Work to complete >>
Write out each record below, word for word.

Exercise input >>

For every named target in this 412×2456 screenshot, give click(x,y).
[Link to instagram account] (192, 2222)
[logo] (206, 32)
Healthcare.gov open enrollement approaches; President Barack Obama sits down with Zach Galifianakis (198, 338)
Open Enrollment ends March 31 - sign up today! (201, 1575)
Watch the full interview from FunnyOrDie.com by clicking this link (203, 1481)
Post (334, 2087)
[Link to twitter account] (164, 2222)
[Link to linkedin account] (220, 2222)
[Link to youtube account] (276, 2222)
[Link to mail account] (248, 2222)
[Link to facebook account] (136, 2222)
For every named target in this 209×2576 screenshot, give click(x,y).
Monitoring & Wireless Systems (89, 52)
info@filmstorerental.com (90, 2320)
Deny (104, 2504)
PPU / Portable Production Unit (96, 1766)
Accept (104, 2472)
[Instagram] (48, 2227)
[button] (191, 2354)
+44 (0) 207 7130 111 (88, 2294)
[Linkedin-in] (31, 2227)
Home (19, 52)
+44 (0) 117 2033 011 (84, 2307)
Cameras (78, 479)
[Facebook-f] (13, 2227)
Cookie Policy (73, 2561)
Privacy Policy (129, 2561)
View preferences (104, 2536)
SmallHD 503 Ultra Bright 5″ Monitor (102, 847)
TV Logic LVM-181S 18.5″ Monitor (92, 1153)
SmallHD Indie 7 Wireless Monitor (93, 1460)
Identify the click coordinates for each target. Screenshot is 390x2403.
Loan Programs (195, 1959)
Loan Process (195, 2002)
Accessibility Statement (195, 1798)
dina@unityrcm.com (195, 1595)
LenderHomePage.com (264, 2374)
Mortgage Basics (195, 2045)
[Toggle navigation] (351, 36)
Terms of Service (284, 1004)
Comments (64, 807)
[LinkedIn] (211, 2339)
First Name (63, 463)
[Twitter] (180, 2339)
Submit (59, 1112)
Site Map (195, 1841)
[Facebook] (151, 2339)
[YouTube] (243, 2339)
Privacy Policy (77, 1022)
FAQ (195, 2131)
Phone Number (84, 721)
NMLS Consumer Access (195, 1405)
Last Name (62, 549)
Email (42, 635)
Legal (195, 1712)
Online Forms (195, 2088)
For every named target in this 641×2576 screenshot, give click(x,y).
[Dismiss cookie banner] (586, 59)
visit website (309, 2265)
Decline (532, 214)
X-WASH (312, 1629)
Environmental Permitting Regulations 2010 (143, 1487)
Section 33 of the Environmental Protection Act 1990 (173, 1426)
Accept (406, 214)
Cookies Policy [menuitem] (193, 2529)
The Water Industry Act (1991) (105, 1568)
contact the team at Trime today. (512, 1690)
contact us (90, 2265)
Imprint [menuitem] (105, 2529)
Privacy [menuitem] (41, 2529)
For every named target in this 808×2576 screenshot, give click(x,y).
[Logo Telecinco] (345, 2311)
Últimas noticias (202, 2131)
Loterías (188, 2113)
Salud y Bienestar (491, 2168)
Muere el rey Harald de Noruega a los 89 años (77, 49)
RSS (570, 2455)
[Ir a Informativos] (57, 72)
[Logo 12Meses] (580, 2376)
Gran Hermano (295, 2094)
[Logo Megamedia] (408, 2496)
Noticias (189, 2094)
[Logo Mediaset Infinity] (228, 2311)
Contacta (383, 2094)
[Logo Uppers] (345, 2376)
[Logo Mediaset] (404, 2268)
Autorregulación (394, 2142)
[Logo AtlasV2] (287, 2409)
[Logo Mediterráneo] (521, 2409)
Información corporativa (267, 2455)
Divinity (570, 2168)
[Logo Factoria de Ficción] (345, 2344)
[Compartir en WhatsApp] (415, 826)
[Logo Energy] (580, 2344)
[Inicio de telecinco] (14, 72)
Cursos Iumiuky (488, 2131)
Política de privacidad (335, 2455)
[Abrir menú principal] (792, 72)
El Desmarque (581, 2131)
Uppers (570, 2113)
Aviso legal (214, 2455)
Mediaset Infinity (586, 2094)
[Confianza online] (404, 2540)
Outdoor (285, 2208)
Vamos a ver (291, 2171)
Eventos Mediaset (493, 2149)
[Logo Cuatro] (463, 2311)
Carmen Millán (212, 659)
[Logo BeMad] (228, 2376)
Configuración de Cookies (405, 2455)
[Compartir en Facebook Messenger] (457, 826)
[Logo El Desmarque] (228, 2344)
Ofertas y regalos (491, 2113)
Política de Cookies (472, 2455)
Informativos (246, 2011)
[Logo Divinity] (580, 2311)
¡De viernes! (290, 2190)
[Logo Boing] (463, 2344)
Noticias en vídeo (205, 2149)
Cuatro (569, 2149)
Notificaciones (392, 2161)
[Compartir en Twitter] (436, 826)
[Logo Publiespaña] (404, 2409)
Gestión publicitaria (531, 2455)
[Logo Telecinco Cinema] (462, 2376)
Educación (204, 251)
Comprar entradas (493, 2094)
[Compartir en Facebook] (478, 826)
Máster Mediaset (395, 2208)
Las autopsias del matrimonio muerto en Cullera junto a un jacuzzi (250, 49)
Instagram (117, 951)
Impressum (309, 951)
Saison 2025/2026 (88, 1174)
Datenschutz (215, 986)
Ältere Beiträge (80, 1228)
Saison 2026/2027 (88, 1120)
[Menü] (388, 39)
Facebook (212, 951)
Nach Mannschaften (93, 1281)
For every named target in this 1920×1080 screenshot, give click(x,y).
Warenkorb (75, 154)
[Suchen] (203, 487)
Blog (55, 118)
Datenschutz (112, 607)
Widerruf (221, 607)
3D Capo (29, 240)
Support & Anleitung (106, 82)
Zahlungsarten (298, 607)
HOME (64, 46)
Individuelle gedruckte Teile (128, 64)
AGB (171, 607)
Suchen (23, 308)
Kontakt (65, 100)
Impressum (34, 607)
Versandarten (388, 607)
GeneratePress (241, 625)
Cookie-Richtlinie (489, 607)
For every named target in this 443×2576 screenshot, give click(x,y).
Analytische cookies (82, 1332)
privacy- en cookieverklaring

Problem solution >>
For every named target in this 412×2456 screenshot, give click(x,y).
[Link to instagram account] (192, 2222)
[logo] (206, 32)
Healthcare.gov open enrollement approaches; President Barack Obama sits down with Zach Galifianakis (198, 338)
Open Enrollment ends March 31 - sign up today! (201, 1575)
Watch the full interview from FunnyOrDie.com by clicking this link (203, 1481)
Post (334, 2087)
[Link to twitter account] (164, 2222)
[Link to linkedin account] (220, 2222)
[Link to youtube account] (276, 2222)
[Link to mail account] (248, 2222)
[Link to facebook account] (136, 2222)
For every named target in this 209×2576 screenshot, give click(x,y).
Monitoring & Wireless Systems (89, 52)
info@filmstorerental.com (90, 2320)
Deny (104, 2504)
PPU / Portable Production Unit (96, 1766)
Accept (104, 2472)
[Instagram] (48, 2227)
[button] (191, 2354)
+44 (0) 207 7130 111 (88, 2294)
[Linkedin-in] (31, 2227)
Home (19, 52)
+44 (0) 117 2033 011 (84, 2307)
Cameras (78, 479)
[Facebook-f] (13, 2227)
Cookie Policy (73, 2561)
Privacy Policy (129, 2561)
View preferences (104, 2536)
SmallHD 503 Ultra Bright 5″ Monitor (102, 847)
TV Logic LVM-181S 18.5″ Monitor (92, 1153)
SmallHD Indie 7 Wireless Monitor (93, 1460)
Identify the click coordinates for each target. Screenshot is 390x2403.
Loan Programs (195, 1959)
Loan Process (195, 2002)
Accessibility Statement (195, 1798)
dina@unityrcm.com (195, 1595)
LenderHomePage.com (264, 2374)
Mortgage Basics (195, 2045)
[Toggle navigation] (351, 36)
Terms of Service (284, 1004)
Comments (64, 807)
[LinkedIn] (211, 2339)
First Name (63, 463)
[Twitter] (180, 2339)
Submit (59, 1112)
Site Map (195, 1841)
[Facebook] (151, 2339)
[YouTube] (243, 2339)
Privacy Policy (77, 1022)
FAQ (195, 2131)
Phone Number (84, 721)
NMLS Consumer Access (195, 1405)
Last Name (62, 549)
Email (42, 635)
Legal (195, 1712)
Online Forms (195, 2088)
For every named target in this 641×2576 screenshot, give click(x,y).
[Dismiss cookie banner] (586, 59)
visit website (309, 2265)
Decline (532, 214)
X-WASH (312, 1629)
Environmental Permitting Regulations 2010 (143, 1487)
Section 33 of the Environmental Protection Act 1990 (173, 1426)
Accept (406, 214)
Cookies Policy [menuitem] (193, 2529)
The Water Industry Act (1991) (105, 1568)
contact the team at Trime today. (512, 1690)
contact us (90, 2265)
Imprint [menuitem] (105, 2529)
Privacy [menuitem] (41, 2529)
For every named target in this 808×2576 screenshot, give click(x,y).
[Logo Telecinco] (345, 2311)
Últimas noticias (202, 2131)
Loterías (188, 2113)
Salud y Bienestar (491, 2168)
Muere el rey Harald de Noruega a los 89 años (77, 49)
RSS (570, 2455)
[Ir a Informativos] (57, 72)
[Logo 12Meses] (580, 2376)
Gran Hermano (295, 2094)
[Logo Megamedia] (408, 2496)
Noticias (189, 2094)
[Logo Mediaset Infinity] (228, 2311)
Contacta (383, 2094)
[Logo Uppers] (345, 2376)
[Logo Mediaset] (404, 2268)
Autorregulación (394, 2142)
[Logo AtlasV2] (287, 2409)
[Logo Mediterráneo] (521, 2409)
Información corporativa (267, 2455)
Divinity (570, 2168)
[Logo Factoria de Ficción] (345, 2344)
[Compartir en WhatsApp] (415, 826)
[Logo Energy] (580, 2344)
[Inicio de telecinco] (14, 72)
Cursos Iumiuky (488, 2131)
Política de privacidad (335, 2455)
[Abrir menú principal] (792, 72)
El Desmarque (581, 2131)
Uppers (570, 2113)
Aviso legal (214, 2455)
Mediaset Infinity (586, 2094)
[Confianza online] (404, 2540)
Outdoor (285, 2208)
Vamos a ver (291, 2171)
Eventos Mediaset (493, 2149)
[Logo Cuatro] (463, 2311)
Carmen Millán (212, 659)
[Logo BeMad] (228, 2376)
Configuración de Cookies (405, 2455)
[Compartir en Facebook Messenger] (457, 826)
[Logo El Desmarque] (228, 2344)
Ofertas y regalos (491, 2113)
Política de Cookies (472, 2455)
Informativos (246, 2011)
[Logo Divinity] (580, 2311)
¡De viernes! (290, 2190)
[Logo Boing] (463, 2344)
Noticias en vídeo (205, 2149)
Cuatro (569, 2149)
Notificaciones (392, 2161)
[Compartir en Twitter] (436, 826)
[Logo Publiespaña] (404, 2409)
Gestión publicitaria (531, 2455)
[Logo Telecinco Cinema] (462, 2376)
Educación (204, 251)
Comprar entradas (493, 2094)
[Compartir en Facebook] (478, 826)
Máster Mediaset (395, 2208)
Las autopsias del matrimonio muerto en Cullera junto a un jacuzzi (250, 49)
Instagram (117, 951)
Impressum (309, 951)
Saison 2025/2026 (88, 1174)
Datenschutz (215, 986)
Ältere Beiträge (80, 1228)
Saison 2026/2027 (88, 1120)
[Menü] (388, 39)
Facebook (212, 951)
Nach Mannschaften (93, 1281)
For every named target in this 1920×1080 screenshot, give click(x,y).
Warenkorb (75, 154)
[Suchen] (203, 487)
Blog (55, 118)
Datenschutz (112, 607)
Widerruf (221, 607)
3D Capo (29, 240)
Support & Anleitung (106, 82)
Zahlungsarten (298, 607)
HOME (64, 46)
Individuelle gedruckte Teile (128, 64)
AGB (171, 607)
Suchen (23, 308)
Kontakt (65, 100)
Impressum (34, 607)
Versandarten (388, 607)
GeneratePress (241, 625)
Cookie-Richtlinie (489, 607)
For every named target in this 443×2576 screenshot, give click(x,y).
Analytische cookies (82, 1332)
privacy- en cookieverklaring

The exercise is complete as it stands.